The election of Ken Livingstone as the Mayor of London might once have looked like a bit of a joke. But it is now proving a ruinously expensive one for the capital. There is nothing funny about the way this grinning, puerile fake Left-winger has performed in post, squandering a fortune on bureaucracy and ideology, while burdening taxpayers with crippling charges.The only people who can now afford to live comfortably in the capital are the very wealthy. Yet the largesse paid into Mr Livingstone's coffers has not led to high-quality public services or a secure city: London continues to have the worst public transport, crime rates and standards of schooling in the country. When he came to power, there were 250 staff at the Greater London Authority. Today, there are 682. And Livingstone's lavish new City Hall, built at a cost of £43 million, is literally buckling under the weight of this extensive officialdom. Cracks have started to appear in the building, urinals have flooded and lifts have become increasingly unreliable.
With so many staff recruited for spurious pen-pushing jobs in areas such as policy, research and public relations, Mr Livingstone's empire can hardly be described as productive. There are no fewer than 58 officers in the media and marketing department, pouring out public-funded propaganda for the mayor. Nor do the higher echelons come cheap. Last year, Mr Livingstone redesignated his six closest personal advisers as "directors" and rewarded them with six-figure salaries. This year, the mayor's own salary has risen by almost £20,000 to £133,000, putting him on a par with Cabinet ministers.
Waste has become endemic across his regime. He spent £1.1 million of public funds hosting the so-called European Social Forum, a gathering of his mates on the left. Another £3.8 million a year goes on his official municipal organ, The Londoner. And £1.1 million went on legal fees in his fight against the Government over its proposal to involve the private sector in the management of the Tube. It was a laudable cause but one that should have been fought politically and not by lining the pockets of wealthy lawyers..

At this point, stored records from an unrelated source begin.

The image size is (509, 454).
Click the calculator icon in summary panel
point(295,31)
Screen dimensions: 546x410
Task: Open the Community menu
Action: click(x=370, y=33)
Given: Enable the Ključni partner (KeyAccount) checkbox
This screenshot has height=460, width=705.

Money has also been spent on a wide variety of initiatives such as the London Turkish Film Festival, the Mayor's Sustainable Development Commission, the £2.6 million "Waste and Action Resources Programme", the London Climate Change Development Agency, membership of the Association of Nuclear Free Authorities, the Mela South Asian festival and Black History Month.

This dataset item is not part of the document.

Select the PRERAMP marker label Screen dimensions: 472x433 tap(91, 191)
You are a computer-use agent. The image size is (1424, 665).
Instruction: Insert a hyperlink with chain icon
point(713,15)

The exodus of middle- and working-class families from metropolitan stress is mounting every year. And even major companies are starting to balk at the costs of operating in Livingstone's failing kingdom; Clarkson's the shipbroker has decided to invest in Greece and Australia rather than here. This has profoundly disturbing implications for our economy, which largely depends on the wealth created by the service sector. Anything that makes London less attractive for international commerce will ultimately damage the entire nation.
Mr Livingstone plans to double the size of the congestion charging zone in inner London. Already this year, he has pushed up the congestion charge by 60 per cent, from £5 to £8, despite all the evidence that this measure is damaging the capital's economy. According to a survey by the London Chamber of Commerce, 79 per cent of businesses in the congestion charge zone say that their takings have fallen and that "an alarming 32 per cent of retailers are considering relocating their businesses as a result of the charge".
Congestion charging was meant to boost public transport in the capital, but services remain as dismal as ever. Indeed, Mr Livingstone has had the nerve to put up bus and Tube fares by up to 20 per cent this year, claiming that the extra money will be used to pay for future improvements.
Given his frightening record of spend, spend, spend, Mr Livingstone's pledges of benefits to come are utterly unconvincing. In just four years, he has forced up the budget of the Greater London Authority by £627 million, from £2,345 million in 2001/2 to £2,972 million in 2005/6. In the past year alone, the costs of running his personal office have risen by almost 50 per cent, from £9.5 million in 2004/5 to £13.9 million.